* _GIVEN INSTRUCTION_: Please rewrite the entries starting at the line containing "Image resolution: width=746" and ending at the line containing "tap(747, 260)", with the requests left unchanged and every coordinate in the answers scaled by 0.55 and rounded to the nearest whole number, halves rounding up. Return only those lines.

* _EXTRACTED MATERIAL_:

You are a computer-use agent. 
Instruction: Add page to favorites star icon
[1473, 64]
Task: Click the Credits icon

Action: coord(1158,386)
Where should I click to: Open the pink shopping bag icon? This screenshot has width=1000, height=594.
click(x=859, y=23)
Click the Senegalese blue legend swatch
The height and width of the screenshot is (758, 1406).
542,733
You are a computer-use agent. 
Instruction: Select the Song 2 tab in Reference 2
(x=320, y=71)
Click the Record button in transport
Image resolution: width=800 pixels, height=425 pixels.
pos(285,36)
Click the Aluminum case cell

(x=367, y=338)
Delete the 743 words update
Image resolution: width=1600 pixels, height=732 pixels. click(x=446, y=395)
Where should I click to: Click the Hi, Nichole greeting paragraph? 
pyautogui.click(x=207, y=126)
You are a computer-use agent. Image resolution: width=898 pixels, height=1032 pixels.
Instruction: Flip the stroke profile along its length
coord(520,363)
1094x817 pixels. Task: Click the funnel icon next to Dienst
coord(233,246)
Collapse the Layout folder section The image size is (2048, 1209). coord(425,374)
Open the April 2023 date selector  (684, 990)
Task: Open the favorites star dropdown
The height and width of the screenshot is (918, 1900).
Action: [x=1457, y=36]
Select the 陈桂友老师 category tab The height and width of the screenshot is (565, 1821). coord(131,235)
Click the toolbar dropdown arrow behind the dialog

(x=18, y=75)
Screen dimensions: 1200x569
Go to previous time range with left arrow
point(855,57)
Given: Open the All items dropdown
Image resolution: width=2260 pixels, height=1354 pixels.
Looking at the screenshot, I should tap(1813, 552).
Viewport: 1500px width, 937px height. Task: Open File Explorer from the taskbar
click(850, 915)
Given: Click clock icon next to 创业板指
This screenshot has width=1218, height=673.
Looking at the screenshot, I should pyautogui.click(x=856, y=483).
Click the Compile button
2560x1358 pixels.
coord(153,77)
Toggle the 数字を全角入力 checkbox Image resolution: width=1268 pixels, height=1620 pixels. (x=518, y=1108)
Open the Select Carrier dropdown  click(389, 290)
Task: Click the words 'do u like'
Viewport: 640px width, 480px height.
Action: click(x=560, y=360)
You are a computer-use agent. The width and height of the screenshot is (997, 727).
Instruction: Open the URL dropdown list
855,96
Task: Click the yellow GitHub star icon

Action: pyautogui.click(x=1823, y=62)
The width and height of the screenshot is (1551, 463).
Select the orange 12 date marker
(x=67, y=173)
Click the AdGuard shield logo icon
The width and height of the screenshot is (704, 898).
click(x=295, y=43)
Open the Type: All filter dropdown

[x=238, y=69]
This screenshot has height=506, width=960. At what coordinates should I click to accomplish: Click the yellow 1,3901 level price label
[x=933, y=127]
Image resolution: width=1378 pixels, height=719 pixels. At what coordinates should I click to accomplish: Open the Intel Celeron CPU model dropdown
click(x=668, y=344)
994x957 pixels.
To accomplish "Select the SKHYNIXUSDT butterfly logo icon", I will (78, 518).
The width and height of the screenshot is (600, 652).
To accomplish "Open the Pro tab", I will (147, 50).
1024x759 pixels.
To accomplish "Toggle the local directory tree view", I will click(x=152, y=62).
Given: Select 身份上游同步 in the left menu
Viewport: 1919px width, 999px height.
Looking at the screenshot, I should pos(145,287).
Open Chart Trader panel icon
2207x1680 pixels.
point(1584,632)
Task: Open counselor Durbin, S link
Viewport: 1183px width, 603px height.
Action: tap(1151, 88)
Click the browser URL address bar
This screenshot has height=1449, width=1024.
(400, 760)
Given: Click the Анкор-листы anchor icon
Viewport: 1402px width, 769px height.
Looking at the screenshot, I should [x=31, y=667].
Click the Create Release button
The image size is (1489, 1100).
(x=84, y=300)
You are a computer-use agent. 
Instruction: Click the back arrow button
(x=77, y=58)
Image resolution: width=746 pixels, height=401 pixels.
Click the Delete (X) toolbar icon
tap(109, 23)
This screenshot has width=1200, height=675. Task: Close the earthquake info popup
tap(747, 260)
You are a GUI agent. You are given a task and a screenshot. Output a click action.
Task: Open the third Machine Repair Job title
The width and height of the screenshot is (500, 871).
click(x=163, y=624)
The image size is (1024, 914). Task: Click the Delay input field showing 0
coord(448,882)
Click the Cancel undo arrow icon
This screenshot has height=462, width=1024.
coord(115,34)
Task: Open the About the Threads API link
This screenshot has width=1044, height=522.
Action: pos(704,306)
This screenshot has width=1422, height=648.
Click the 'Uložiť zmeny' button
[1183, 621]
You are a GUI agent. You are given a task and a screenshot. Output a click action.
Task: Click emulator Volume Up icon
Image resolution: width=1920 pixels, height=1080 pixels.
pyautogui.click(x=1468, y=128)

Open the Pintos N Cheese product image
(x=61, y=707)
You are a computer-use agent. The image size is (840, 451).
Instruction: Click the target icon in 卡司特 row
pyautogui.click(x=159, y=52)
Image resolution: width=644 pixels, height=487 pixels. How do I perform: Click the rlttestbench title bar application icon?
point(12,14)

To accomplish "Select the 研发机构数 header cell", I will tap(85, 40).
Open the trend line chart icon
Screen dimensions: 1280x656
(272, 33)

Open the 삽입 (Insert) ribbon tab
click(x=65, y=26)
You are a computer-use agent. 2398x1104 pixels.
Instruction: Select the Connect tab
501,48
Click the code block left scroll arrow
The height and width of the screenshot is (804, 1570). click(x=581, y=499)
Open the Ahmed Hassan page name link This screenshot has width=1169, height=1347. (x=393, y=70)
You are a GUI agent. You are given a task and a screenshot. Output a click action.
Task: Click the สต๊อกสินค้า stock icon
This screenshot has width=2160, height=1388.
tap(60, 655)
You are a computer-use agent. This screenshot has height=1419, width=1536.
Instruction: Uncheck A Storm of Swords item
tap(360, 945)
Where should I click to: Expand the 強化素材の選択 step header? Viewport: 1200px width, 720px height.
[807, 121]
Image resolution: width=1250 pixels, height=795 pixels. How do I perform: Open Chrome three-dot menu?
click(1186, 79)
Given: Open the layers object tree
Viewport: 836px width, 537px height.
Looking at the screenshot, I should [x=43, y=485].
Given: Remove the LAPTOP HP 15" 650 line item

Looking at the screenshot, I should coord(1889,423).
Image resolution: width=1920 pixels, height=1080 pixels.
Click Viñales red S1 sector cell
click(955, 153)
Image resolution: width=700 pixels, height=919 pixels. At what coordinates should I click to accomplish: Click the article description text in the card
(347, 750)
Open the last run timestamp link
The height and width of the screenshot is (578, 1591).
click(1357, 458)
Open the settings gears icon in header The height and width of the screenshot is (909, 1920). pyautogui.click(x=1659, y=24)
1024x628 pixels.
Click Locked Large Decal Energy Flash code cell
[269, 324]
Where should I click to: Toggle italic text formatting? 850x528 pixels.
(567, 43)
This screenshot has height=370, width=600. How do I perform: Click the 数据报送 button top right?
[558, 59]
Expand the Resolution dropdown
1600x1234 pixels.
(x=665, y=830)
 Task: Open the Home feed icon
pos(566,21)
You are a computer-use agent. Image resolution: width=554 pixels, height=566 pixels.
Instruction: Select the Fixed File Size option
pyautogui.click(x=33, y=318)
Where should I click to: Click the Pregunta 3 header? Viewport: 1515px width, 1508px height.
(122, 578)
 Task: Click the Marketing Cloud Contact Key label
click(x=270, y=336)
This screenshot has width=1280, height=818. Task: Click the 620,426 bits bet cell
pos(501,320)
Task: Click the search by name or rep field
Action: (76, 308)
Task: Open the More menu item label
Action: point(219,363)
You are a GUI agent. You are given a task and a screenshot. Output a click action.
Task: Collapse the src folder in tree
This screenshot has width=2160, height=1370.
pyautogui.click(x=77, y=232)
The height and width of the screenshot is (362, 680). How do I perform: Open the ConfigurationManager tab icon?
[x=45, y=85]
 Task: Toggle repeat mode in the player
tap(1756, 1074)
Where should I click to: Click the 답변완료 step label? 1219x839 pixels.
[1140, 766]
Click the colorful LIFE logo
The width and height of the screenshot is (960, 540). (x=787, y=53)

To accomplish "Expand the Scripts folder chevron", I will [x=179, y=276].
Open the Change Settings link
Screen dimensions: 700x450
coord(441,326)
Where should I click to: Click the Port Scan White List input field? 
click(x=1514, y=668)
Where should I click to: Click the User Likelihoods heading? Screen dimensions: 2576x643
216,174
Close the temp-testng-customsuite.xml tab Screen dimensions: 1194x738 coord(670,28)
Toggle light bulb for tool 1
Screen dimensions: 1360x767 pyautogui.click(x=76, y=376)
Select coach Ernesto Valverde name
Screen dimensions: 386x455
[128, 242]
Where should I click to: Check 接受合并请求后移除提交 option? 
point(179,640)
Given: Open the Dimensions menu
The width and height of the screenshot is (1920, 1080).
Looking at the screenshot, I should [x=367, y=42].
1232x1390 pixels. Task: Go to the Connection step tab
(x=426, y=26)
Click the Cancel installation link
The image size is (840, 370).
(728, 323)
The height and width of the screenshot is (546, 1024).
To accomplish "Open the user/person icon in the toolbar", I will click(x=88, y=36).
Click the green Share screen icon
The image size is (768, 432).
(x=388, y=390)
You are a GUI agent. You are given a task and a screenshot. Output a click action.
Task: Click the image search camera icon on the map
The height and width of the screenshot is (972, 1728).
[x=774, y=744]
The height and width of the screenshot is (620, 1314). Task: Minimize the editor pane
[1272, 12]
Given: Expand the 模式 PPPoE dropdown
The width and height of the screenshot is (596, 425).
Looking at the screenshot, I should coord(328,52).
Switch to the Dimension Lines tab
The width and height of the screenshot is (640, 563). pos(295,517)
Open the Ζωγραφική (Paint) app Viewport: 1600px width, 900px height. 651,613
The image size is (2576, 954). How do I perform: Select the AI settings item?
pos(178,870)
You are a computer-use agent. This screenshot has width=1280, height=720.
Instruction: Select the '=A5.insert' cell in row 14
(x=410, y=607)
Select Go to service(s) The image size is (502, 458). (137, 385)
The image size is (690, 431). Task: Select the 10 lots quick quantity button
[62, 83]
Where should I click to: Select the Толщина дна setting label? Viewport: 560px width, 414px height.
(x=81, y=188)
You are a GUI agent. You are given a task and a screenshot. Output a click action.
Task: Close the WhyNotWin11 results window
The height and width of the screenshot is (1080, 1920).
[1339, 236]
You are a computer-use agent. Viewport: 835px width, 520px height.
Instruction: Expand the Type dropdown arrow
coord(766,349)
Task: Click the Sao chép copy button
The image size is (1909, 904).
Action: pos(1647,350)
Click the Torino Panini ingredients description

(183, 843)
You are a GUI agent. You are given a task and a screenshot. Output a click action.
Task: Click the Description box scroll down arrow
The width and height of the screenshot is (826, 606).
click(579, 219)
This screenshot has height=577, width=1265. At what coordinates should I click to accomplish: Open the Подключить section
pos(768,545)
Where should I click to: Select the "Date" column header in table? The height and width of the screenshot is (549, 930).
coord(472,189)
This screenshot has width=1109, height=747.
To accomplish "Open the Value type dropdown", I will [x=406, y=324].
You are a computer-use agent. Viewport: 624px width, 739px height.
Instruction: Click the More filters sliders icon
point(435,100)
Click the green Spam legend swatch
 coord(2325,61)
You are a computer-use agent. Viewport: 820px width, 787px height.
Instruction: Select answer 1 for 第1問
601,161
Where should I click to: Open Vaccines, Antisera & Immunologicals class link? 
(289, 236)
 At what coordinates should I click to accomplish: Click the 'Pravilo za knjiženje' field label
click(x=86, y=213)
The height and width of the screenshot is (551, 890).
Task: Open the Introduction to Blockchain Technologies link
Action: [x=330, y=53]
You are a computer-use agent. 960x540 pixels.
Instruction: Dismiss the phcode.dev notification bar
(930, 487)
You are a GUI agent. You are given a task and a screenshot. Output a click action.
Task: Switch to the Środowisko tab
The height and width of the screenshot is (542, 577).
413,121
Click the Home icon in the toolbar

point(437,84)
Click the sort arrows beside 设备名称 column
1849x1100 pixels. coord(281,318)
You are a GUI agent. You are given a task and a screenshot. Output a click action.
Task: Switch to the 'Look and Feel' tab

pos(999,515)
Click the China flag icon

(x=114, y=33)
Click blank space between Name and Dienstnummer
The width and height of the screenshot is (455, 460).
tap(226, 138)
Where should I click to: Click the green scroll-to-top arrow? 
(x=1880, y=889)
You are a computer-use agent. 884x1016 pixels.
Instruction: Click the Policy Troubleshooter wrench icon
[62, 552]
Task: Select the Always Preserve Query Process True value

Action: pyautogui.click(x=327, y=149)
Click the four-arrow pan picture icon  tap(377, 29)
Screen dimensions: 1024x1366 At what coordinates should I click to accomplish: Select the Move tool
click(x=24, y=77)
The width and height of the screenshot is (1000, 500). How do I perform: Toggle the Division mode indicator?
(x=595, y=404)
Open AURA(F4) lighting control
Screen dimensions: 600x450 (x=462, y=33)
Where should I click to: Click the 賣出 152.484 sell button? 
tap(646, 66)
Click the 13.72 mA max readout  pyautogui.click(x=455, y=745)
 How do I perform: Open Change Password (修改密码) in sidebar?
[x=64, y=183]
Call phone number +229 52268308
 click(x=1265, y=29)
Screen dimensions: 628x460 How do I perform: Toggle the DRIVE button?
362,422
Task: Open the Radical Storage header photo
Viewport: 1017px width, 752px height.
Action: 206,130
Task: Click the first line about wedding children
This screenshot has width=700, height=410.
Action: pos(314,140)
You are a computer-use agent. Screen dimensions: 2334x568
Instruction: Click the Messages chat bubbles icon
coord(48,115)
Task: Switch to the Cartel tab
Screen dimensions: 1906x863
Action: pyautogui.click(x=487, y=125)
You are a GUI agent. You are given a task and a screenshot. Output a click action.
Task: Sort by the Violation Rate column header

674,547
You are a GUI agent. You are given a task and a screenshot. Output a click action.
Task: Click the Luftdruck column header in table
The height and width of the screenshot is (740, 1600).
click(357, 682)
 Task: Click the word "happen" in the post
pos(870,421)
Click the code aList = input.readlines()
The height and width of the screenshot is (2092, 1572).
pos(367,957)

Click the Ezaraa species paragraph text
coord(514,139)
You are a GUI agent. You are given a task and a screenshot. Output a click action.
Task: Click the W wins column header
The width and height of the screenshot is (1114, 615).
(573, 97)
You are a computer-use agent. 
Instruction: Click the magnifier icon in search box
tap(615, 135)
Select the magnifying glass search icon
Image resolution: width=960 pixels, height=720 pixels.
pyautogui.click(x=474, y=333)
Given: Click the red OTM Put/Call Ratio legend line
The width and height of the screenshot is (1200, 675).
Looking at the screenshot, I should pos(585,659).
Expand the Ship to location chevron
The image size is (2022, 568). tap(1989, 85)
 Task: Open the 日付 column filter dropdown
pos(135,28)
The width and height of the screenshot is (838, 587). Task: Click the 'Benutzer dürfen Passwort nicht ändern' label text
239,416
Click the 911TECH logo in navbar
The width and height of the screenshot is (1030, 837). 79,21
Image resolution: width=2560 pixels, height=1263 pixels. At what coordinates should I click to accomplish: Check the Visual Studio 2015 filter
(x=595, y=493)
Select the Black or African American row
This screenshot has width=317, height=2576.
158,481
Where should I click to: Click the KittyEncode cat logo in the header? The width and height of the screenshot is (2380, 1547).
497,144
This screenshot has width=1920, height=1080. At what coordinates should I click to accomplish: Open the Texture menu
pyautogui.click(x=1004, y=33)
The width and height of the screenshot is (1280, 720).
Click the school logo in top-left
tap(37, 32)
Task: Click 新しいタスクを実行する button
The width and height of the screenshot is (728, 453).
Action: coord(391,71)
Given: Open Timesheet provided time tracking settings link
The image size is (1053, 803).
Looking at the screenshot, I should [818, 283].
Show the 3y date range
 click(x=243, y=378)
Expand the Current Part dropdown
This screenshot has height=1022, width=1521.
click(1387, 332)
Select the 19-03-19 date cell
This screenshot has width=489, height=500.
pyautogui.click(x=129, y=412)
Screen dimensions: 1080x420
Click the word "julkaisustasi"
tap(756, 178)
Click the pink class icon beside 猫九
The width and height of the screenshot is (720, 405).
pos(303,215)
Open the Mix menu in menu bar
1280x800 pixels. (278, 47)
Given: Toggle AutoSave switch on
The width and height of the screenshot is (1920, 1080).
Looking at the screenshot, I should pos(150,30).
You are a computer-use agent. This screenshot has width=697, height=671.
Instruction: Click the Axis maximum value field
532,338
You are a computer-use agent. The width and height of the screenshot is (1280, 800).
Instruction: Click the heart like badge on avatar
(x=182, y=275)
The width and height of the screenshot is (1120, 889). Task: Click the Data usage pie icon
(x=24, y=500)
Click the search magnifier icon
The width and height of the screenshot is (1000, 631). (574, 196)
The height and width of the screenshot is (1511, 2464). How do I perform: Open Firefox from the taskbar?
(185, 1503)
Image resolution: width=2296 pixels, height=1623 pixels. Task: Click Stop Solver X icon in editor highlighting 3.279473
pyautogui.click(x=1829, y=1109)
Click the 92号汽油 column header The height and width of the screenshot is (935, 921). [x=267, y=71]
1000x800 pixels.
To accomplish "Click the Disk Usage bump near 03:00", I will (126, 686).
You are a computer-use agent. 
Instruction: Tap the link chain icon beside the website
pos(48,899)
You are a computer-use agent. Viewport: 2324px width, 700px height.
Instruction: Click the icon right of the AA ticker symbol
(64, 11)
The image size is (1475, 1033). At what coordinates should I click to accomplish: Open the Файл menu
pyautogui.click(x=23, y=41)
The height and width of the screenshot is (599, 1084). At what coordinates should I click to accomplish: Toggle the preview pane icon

* _FINISHED ANSWER_:
Image resolution: width=746 pixels, height=401 pixels.
Click the Delete (X) toolbar icon
tap(60, 13)
This screenshot has width=1200, height=675. Task: Close the earthquake info popup
tap(411, 143)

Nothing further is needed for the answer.